SYDNEY: Eight orphans of Australian Daesh fighters have been spirited out of a camp in Syria, Prime Minister Scott Morrison said Monday, in an apparent U-turn.
The children and grandchildren of two notorious militants are now in the care of Australian officials, he said in a statement.
The children are believed to be aged between two and 17 and were living in a camp in northern Syria — making consular access all but impossible.
Morrison previously indicated his government would only help citizens if they approached an embassy or consulate but appeared to have had a change of heart.
“The fact that parents put their children into harm’s way by taking them into a war zone was a despicable act,” Morrison said in a statement.
“However, children should not be punished for the crimes of their parents.”

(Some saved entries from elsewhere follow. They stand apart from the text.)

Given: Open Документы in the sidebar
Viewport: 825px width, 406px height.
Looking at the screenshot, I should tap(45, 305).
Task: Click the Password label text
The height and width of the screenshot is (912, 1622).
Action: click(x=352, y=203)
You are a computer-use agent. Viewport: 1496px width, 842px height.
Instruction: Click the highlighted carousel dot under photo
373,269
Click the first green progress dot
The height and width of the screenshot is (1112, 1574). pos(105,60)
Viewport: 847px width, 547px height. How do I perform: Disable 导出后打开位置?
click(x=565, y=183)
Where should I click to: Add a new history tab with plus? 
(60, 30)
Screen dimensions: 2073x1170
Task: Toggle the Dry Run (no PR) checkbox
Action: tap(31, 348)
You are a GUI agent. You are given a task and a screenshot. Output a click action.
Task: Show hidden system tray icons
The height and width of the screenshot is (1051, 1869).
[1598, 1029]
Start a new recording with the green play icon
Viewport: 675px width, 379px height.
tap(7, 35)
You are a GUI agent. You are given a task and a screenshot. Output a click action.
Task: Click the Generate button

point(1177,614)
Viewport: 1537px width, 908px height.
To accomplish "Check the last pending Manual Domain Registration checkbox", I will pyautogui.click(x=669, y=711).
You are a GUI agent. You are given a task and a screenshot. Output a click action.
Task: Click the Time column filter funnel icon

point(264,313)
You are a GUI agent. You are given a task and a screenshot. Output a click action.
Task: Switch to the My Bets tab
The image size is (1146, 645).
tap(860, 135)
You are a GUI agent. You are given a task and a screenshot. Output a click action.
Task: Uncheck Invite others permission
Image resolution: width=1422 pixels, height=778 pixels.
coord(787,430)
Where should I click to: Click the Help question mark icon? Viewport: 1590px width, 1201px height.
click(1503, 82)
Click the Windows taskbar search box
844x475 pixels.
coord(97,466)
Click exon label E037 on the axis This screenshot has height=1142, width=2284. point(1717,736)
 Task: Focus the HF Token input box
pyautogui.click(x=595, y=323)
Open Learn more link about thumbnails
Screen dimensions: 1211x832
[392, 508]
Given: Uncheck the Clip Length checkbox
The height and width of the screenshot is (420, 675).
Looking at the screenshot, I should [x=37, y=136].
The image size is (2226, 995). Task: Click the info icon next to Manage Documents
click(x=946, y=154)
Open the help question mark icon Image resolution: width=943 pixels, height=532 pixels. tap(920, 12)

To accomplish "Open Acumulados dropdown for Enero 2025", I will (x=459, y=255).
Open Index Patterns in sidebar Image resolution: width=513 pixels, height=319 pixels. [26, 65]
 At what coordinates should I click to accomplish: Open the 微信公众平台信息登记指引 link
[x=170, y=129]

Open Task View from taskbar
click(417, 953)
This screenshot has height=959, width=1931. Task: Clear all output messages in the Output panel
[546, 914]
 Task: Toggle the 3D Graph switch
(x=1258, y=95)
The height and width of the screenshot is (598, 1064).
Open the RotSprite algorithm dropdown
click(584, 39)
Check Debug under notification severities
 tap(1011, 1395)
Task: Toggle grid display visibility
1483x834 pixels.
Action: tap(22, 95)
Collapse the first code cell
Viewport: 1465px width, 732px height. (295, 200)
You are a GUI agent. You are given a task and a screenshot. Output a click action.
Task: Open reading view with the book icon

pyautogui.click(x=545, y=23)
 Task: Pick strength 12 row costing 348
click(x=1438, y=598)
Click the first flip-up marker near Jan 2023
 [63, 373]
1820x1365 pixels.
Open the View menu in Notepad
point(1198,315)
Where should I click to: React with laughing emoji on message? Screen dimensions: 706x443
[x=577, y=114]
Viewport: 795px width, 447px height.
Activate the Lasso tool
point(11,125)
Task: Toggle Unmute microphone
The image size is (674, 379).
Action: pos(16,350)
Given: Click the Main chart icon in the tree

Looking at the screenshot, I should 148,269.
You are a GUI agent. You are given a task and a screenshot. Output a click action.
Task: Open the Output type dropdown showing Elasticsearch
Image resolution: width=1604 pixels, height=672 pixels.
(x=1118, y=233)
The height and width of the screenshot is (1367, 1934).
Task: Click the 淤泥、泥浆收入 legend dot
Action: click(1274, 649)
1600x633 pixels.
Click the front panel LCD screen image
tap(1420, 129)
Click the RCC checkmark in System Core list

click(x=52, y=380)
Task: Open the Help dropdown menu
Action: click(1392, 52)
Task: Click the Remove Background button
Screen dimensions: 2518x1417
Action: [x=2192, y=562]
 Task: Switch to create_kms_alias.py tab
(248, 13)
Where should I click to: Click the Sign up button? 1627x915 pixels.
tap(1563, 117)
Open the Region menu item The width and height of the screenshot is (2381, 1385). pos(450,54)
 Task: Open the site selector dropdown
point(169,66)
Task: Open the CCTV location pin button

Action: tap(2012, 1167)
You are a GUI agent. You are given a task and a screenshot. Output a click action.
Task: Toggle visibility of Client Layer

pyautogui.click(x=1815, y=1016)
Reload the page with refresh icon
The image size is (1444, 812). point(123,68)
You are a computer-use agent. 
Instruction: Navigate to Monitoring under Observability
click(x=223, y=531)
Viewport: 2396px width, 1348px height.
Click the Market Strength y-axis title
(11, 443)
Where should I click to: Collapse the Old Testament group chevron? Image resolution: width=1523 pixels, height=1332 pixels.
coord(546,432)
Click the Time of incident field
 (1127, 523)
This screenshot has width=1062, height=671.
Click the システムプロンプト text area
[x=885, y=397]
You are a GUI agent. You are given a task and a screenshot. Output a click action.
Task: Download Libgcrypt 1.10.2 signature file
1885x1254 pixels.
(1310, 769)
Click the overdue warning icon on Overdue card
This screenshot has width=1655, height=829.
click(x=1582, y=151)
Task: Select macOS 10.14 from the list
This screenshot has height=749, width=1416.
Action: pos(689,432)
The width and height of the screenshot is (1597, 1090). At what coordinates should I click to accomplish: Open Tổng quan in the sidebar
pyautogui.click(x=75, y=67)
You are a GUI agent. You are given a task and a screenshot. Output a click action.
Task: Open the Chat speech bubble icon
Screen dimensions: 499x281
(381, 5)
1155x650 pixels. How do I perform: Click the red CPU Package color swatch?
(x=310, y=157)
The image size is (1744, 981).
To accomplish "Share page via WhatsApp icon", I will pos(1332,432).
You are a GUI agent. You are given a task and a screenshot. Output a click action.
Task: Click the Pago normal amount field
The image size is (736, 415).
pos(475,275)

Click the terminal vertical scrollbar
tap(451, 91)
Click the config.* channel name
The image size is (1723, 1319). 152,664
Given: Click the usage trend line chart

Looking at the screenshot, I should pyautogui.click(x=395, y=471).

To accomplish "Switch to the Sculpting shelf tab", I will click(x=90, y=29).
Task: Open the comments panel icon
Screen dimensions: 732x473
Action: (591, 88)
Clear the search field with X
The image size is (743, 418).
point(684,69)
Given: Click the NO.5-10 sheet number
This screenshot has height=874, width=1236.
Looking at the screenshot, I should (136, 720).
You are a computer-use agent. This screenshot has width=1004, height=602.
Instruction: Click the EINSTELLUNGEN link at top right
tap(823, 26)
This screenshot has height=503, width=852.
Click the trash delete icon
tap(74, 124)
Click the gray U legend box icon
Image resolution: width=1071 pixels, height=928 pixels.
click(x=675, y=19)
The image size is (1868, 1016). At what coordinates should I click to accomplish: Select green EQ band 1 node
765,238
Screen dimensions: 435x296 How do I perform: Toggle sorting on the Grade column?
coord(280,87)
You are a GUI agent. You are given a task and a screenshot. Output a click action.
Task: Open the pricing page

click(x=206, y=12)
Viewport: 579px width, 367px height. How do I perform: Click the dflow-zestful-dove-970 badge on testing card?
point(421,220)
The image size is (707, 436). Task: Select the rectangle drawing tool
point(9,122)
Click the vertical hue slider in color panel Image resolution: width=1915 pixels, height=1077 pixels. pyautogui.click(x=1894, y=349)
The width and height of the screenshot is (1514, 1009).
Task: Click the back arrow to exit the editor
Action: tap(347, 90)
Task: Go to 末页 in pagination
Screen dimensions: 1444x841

The group includes three surviving children and two grandchildren of Sydney-born Khaled Sharrouf — who came to prominence after posting a photo of one of his sons holding the head of a Syrian soldier.
There are also three children of Yasin Rizvic who traveled from Australia to Syria with his wife.
Both Daesh fighters are presumed dead.
Morrison did not name the children or elaborate on how they were removed, but confirmed they were “repatriated from the conflict zone into the care of Australian government officials.”
The Australian Broadcasting Corporation reported that the children had been moved to a country neighboring Syria.
Their case had gained widespread attention after the grandmother of the Sharrouf children — 17-year-old heavily pregnant Zaynab, her younger sister Hoda, their eight-year-old brother Hamzeh, and Zaynab’s two young children Ayesha, three, and Fatima, two — had pleaded with Canberra to bring them home.
Grandmother Karen Nettleton even traveled to the camp earlier this year to meet them but was rebuffed by authorities, and Morrison said he did not want to put Australian lives at risk.
The prime minister on Monday repeated his concerns, adding that “repatriating these children was not a decision the Australian government made lightly.”
“Australia’s national security and the safety of our people and personnel have always been our most important considerations in this matter,” he said.
The fate of foreign fighters and their families has become a significant problem for governments as the conflict against Daesh draws to a close.
Several European countries, including France and Belgium, have repatriated children from Syria in recent months.